South Korea is considering rules to allow fintech firms, not just crypto exchanges, to obtain licenses for cross-border digital asset transfers starting December. This could broaden participation and foster innovation in digital asset movement.
South Korea’s financial regulators are exploring whether to let fintech companies – not just licensed crypto exchanges – participate in a new licensing system for cross-border digital asset transfers. The regime is scheduled to take effect in December 2026.

According to reports from Seoul, officials from multiple government agencies have begun consultations with industry representatives. The discussions center on whether non-exchange financial technology firms can meet the same anti-money laundering and risk-management standards that would apply to exchanges under the planned framework.

The move matters because it would widen the gate for payments startups and remittance platforms to handle crypto flows directly. Today, only registered virtual asset service providers (VASPs) can legally offer crypto transfer services involving South Korean won. If fintechs get a license pathway, they could compete with exchanges on speed and fees for cross-border payments – a market that has grown sharply as South Korean workers and traders send money in and out of the country.

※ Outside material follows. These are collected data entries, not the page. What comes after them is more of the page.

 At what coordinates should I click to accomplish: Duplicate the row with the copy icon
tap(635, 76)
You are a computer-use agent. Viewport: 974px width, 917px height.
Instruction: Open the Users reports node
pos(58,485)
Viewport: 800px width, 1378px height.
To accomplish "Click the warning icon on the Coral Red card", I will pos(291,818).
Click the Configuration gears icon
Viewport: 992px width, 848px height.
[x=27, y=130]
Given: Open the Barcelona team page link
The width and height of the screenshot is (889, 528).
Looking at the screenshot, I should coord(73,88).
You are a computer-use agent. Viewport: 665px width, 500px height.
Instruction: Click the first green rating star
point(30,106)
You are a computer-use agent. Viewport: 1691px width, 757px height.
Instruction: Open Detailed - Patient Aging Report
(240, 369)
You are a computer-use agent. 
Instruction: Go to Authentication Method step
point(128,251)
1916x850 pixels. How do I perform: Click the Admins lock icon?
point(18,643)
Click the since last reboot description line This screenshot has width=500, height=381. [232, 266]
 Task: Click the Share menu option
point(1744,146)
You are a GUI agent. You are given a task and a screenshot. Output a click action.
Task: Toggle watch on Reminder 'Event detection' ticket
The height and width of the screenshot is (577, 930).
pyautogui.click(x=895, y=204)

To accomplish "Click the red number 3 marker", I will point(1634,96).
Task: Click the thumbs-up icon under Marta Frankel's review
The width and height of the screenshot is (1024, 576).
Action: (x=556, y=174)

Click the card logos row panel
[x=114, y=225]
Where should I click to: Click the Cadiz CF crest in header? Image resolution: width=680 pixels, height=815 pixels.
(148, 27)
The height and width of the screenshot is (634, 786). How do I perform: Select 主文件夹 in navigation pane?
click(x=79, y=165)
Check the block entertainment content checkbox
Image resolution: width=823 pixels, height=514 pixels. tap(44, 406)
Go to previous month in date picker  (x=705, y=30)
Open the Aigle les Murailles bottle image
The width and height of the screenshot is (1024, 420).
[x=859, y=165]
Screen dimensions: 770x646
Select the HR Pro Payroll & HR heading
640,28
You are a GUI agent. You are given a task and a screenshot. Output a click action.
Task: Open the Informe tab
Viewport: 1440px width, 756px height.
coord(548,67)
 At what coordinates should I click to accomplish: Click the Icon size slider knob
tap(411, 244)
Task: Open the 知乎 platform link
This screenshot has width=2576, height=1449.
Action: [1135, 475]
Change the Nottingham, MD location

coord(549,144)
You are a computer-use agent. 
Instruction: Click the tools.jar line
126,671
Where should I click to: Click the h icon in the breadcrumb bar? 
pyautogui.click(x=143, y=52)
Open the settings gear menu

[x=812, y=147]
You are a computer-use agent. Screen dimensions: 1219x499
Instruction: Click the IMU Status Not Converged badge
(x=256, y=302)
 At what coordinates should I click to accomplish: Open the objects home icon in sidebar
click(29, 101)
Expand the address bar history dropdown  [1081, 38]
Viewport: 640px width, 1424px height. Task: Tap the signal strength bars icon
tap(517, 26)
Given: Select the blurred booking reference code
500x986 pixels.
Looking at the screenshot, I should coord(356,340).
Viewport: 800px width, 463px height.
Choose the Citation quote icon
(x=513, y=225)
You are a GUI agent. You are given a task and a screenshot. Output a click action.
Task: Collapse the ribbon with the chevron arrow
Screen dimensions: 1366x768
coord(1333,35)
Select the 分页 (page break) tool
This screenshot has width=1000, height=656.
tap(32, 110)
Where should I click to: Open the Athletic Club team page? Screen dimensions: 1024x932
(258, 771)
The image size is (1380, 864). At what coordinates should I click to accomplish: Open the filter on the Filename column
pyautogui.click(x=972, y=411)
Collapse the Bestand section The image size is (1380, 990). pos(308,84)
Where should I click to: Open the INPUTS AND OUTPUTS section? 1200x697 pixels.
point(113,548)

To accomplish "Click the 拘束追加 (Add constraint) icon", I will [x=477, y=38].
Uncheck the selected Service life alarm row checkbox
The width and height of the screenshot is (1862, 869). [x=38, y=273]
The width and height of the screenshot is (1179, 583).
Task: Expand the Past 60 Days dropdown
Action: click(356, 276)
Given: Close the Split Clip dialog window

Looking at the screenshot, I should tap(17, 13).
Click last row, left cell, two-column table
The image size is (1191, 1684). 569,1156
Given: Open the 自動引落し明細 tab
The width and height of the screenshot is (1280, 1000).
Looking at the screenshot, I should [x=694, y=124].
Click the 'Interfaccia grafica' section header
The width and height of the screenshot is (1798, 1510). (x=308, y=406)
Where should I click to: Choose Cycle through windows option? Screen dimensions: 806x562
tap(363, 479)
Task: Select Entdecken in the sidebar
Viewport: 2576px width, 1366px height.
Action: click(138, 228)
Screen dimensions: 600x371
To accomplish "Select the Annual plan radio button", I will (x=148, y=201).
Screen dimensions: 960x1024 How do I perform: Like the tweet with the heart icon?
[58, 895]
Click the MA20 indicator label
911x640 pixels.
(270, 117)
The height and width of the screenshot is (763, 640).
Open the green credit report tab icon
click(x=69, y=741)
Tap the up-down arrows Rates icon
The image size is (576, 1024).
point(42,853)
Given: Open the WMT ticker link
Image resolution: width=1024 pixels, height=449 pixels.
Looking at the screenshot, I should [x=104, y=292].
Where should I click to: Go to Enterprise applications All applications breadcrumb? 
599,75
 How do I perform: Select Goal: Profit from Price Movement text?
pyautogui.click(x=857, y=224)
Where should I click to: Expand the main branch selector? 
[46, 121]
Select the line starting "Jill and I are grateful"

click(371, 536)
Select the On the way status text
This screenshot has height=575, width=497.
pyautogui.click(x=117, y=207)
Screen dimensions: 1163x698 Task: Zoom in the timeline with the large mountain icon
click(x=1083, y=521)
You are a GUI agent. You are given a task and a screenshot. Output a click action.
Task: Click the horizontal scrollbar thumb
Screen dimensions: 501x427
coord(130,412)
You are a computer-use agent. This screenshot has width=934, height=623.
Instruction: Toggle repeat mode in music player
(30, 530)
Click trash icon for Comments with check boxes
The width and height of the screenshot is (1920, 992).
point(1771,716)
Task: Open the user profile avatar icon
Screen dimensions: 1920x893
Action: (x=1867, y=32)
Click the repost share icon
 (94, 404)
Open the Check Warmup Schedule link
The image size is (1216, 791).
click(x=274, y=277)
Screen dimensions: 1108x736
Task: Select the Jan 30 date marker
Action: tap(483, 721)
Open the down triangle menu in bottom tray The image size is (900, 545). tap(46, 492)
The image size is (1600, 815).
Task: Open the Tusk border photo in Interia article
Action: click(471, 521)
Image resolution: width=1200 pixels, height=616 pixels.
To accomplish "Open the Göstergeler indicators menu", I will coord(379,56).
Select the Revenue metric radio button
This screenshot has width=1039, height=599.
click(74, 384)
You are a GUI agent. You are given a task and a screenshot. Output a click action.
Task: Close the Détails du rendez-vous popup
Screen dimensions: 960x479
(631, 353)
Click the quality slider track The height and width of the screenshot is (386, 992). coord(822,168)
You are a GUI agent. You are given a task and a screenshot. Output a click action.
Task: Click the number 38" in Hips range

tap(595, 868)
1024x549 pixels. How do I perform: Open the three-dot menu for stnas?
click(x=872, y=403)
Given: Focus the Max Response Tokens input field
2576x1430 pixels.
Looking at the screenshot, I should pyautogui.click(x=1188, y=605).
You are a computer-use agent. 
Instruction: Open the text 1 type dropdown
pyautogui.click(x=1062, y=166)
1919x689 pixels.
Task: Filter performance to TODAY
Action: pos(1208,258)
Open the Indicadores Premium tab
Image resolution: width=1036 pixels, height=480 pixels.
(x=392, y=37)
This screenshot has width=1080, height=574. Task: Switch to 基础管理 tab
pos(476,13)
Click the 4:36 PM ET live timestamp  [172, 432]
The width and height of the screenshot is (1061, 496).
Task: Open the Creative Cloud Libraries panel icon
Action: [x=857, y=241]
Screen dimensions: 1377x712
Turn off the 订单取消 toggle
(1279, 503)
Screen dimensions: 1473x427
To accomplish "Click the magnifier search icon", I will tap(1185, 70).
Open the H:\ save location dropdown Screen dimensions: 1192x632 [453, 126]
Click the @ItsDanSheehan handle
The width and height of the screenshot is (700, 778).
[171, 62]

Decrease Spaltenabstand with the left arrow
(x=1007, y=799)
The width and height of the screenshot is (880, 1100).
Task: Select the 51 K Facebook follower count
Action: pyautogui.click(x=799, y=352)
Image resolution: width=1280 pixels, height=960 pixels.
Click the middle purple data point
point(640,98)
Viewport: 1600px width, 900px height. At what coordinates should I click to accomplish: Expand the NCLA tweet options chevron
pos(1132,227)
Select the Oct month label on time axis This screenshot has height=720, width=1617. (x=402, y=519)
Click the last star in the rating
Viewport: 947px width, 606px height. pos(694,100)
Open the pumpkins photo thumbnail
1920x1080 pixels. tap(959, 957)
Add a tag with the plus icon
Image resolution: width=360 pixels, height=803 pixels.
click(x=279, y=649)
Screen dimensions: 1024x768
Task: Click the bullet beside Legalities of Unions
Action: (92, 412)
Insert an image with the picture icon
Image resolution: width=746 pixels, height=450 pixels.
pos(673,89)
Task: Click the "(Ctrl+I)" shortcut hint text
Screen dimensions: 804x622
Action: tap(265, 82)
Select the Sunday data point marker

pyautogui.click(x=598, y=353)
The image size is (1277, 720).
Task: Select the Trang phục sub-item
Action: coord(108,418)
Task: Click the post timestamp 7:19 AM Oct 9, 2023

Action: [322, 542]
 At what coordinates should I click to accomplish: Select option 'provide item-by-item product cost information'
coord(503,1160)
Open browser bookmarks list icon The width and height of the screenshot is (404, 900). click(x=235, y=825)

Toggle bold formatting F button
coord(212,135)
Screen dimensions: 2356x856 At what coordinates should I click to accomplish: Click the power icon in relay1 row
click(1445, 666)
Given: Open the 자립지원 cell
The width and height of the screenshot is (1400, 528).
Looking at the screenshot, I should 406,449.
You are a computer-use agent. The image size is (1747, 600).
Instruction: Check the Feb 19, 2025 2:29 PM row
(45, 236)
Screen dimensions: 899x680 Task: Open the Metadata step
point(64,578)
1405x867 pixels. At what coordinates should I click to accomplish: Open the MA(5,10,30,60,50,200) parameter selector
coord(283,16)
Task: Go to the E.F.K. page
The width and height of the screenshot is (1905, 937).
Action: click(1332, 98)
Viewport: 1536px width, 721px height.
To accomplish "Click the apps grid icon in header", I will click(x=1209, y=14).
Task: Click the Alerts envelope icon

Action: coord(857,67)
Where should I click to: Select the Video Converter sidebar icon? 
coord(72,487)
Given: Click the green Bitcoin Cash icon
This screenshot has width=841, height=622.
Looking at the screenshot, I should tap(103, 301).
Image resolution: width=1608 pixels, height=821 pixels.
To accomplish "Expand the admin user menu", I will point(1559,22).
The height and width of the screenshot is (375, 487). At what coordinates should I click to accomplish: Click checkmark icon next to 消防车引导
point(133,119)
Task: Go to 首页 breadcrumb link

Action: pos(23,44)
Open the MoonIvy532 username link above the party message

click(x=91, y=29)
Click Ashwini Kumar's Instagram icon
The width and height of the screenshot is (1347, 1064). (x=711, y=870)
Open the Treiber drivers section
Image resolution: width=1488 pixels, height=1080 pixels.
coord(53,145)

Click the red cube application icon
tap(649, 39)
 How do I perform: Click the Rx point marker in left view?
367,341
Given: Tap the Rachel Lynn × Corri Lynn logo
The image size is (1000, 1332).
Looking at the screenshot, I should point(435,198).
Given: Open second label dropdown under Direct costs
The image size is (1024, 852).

Regulators have not published a draft rule yet. But the fact that they are actively weighing the option indicates that Seoul sees the current exchange-only model as possibly too narrow. The December deadline adds pressure: the government needs to finalize the framework by late summer or early autumn to give applicants time to prepare.

The bullish tilt for the market is clear. A broader set of licensed players could boost liquidity in the won-crypto corridor and reduce reliance on gray-market channels. For fintechs with existing banking partnerships, the cost of compliance could be lower than for standalone exchanges, potentially squeezing spreads on cross-border transactions.

Still, risks remain. Fintechs will face the same tough know-your-customer and travel-rule obligations as exchanges. And the Financial Services Commission has not yet said whether it will impose a separate capital requirement or a transaction limit for non-exchange licensees. Any such cap could blunt the competitive edge.

Watch for an official announcement from the Financial Services Commission or the Ministry of Economy and Finance in the coming weeks. The timeline is tight – if the government does not clarify the fintech pathway by September, the December start date could slip for new entrants.